** PROBLEM DESCRIPTION **
Gather the lines below that include the string "will", copying each in full.

Dataset entries:
┏━━

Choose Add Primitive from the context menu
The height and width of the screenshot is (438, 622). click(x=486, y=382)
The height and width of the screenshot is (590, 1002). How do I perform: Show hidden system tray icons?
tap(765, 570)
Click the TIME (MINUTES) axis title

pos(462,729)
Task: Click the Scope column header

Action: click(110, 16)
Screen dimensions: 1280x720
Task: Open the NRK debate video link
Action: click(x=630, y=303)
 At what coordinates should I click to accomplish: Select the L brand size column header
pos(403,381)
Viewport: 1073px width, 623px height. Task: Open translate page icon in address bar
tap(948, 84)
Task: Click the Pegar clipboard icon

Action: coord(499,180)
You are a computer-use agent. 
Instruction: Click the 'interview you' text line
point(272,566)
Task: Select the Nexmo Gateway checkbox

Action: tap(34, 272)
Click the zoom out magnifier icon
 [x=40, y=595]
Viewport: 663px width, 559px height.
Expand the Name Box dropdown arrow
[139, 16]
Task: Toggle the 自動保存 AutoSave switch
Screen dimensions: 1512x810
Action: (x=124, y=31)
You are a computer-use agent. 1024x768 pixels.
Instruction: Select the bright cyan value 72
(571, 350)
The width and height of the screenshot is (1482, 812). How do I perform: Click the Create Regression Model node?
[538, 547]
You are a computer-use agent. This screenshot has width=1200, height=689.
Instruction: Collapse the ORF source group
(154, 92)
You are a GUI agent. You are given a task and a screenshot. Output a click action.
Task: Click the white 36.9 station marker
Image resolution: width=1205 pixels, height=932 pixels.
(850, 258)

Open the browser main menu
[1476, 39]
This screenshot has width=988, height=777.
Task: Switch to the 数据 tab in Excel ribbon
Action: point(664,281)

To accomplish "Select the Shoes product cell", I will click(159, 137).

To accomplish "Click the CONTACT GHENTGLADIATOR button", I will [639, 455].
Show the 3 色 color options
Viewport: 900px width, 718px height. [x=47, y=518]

┗━━

** TASK OUTPUT **
To accomplish "Select the Shoes product cell", I will click(159, 137).
To accomplish "Click the CONTACT GHENTGLADIATOR button", I will [639, 455].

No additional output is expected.